_PROBLEM TO WORK ON_
Reproduce the listing below word for word, starting at the line that contains "Click F9 Enviar Pedido button" and stopping after the line that contains "will pyautogui.click(x=28, y=37).".

_EXERCISE DATA_
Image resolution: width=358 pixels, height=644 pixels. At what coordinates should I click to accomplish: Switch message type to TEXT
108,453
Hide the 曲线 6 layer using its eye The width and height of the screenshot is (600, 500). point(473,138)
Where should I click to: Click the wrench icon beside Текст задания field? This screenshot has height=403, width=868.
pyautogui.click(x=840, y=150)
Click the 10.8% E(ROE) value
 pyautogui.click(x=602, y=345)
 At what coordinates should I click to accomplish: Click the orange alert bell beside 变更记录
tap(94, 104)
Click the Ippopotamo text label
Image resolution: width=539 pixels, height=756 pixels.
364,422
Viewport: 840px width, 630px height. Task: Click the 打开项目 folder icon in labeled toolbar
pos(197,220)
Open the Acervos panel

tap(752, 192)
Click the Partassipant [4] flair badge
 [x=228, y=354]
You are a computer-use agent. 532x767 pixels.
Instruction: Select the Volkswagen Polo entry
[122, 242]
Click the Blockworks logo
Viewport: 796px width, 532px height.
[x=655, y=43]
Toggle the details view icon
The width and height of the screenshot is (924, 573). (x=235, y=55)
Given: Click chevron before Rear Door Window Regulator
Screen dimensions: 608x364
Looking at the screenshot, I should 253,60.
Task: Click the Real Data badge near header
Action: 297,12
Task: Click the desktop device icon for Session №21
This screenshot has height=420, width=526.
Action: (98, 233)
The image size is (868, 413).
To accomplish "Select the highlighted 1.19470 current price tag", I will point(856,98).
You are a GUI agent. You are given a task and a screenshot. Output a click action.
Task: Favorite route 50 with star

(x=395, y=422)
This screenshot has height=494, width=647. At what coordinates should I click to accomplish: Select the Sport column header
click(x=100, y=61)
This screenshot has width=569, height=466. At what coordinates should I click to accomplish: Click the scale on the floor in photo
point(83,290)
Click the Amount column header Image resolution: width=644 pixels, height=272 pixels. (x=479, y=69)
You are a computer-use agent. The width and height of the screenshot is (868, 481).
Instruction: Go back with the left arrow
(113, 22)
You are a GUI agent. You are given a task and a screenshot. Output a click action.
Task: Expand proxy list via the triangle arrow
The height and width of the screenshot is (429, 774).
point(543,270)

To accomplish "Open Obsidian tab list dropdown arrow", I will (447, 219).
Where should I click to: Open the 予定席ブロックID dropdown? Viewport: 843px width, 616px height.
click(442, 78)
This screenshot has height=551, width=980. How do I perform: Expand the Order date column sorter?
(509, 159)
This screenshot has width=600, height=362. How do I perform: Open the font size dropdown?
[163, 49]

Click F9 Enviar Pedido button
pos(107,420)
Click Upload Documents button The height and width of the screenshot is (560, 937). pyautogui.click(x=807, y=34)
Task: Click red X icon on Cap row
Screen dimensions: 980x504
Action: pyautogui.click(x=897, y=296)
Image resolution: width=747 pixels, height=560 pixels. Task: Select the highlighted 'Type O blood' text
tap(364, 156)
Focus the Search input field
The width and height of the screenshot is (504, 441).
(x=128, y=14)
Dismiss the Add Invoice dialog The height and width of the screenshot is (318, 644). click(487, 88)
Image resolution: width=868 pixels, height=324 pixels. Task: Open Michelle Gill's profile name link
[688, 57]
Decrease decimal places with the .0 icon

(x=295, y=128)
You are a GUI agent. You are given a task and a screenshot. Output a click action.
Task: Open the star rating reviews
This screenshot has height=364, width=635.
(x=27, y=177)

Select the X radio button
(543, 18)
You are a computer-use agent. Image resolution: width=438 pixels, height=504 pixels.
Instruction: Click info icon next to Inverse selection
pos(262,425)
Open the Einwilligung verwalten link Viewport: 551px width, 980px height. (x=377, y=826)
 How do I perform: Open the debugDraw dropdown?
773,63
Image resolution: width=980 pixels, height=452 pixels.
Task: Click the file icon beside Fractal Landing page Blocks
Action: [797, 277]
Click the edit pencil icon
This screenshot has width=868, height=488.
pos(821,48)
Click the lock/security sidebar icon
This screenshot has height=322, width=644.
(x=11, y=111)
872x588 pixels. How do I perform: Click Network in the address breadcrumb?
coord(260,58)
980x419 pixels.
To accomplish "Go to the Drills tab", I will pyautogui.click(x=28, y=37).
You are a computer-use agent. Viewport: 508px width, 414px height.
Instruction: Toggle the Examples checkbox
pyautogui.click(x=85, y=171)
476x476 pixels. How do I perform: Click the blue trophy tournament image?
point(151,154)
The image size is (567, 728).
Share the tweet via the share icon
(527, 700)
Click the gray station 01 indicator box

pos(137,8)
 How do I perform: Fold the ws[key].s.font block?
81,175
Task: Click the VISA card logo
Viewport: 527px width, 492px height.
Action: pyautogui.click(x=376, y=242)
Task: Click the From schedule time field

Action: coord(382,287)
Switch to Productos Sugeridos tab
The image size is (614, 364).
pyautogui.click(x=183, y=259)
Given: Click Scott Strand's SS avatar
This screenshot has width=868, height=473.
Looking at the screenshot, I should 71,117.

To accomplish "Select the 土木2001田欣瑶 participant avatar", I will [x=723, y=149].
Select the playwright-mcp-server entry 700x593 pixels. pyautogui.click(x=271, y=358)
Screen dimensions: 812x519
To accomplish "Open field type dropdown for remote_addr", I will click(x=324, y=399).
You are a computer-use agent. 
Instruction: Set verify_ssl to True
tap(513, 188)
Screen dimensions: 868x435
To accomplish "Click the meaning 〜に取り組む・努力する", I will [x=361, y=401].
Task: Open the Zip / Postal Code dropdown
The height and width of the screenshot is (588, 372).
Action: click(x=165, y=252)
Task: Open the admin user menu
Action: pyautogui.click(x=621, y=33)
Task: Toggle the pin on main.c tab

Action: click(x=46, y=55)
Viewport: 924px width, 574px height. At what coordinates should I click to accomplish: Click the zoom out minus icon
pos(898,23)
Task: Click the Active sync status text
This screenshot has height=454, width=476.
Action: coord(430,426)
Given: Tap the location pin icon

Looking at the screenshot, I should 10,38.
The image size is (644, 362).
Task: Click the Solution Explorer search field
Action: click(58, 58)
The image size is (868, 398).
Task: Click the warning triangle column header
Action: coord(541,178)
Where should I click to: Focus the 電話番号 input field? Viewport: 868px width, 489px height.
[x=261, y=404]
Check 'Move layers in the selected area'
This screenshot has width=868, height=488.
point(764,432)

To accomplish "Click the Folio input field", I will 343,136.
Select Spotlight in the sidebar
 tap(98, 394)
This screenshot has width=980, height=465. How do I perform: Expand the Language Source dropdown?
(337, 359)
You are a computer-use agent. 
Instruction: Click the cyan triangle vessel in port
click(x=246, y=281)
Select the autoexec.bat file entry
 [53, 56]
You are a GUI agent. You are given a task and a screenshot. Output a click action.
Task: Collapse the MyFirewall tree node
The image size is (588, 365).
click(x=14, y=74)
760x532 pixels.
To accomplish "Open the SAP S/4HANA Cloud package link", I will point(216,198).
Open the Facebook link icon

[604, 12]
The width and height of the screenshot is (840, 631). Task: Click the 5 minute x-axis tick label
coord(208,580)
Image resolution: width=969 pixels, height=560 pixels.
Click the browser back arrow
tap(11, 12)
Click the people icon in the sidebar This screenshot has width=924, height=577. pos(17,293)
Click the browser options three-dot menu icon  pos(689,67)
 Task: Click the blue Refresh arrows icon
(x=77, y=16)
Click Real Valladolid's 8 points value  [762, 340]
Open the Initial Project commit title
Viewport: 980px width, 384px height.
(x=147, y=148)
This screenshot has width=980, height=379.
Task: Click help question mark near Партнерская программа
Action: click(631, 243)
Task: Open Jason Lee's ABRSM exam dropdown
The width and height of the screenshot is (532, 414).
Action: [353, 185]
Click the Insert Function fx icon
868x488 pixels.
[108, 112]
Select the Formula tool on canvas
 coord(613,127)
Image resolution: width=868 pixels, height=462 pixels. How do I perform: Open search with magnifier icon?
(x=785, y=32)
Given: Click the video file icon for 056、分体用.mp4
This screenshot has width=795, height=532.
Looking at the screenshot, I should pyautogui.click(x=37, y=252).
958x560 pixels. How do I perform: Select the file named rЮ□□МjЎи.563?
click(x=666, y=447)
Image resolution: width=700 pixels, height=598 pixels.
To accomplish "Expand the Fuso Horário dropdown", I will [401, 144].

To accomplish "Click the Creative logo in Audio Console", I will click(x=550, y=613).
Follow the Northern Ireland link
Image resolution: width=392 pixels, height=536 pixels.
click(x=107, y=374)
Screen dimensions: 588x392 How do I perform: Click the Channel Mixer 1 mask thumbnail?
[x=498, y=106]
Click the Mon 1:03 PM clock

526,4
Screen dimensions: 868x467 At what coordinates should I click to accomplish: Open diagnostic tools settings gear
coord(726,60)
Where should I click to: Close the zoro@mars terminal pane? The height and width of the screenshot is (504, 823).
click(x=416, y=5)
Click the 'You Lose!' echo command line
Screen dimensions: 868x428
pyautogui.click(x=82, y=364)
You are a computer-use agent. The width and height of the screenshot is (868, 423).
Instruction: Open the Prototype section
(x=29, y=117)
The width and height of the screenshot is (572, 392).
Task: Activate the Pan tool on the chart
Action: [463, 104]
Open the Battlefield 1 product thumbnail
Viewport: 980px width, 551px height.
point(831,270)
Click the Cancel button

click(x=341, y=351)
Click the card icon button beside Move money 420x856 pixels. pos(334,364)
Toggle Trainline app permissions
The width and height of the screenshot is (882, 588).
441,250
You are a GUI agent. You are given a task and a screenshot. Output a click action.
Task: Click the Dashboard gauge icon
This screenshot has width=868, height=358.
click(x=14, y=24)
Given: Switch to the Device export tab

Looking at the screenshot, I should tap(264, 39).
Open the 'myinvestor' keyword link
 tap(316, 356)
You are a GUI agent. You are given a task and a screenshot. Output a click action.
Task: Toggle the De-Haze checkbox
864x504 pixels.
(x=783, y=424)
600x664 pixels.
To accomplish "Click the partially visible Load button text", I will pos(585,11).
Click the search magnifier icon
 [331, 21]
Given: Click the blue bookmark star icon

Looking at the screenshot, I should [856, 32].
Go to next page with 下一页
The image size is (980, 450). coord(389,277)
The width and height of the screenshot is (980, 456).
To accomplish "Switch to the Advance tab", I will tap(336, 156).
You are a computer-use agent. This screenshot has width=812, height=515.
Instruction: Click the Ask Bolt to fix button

_RIGHT ANSWER_
Click F9 Enviar Pedido button
pos(107,420)
Click Upload Documents button The height and width of the screenshot is (560, 937). pyautogui.click(x=807, y=34)
Task: Click red X icon on Cap row
Screen dimensions: 980x504
Action: pyautogui.click(x=897, y=296)
Image resolution: width=747 pixels, height=560 pixels. Task: Select the highlighted 'Type O blood' text
tap(364, 156)
Focus the Search input field
The width and height of the screenshot is (504, 441).
(x=128, y=14)
Dismiss the Add Invoice dialog The height and width of the screenshot is (318, 644). click(487, 88)
Image resolution: width=868 pixels, height=324 pixels. Task: Open Michelle Gill's profile name link
[688, 57]
Decrease decimal places with the .0 icon

(x=295, y=128)
You are a GUI agent. You are given a task and a screenshot. Output a click action.
Task: Open the star rating reviews
This screenshot has height=364, width=635.
(x=27, y=177)

Select the X radio button
(543, 18)
You are a computer-use agent. Image resolution: width=438 pixels, height=504 pixels.
Instruction: Click info icon next to Inverse selection
pos(262,425)
Open the Einwilligung verwalten link Viewport: 551px width, 980px height. (x=377, y=826)
 How do I perform: Open the debugDraw dropdown?
773,63
Image resolution: width=980 pixels, height=452 pixels.
Task: Click the file icon beside Fractal Landing page Blocks
Action: [797, 277]
Click the edit pencil icon
This screenshot has width=868, height=488.
pos(821,48)
Click the lock/security sidebar icon
This screenshot has height=322, width=644.
(x=11, y=111)
872x588 pixels. How do I perform: Click Network in the address breadcrumb?
coord(260,58)
980x419 pixels.
To accomplish "Go to the Drills tab", I will pyautogui.click(x=28, y=37).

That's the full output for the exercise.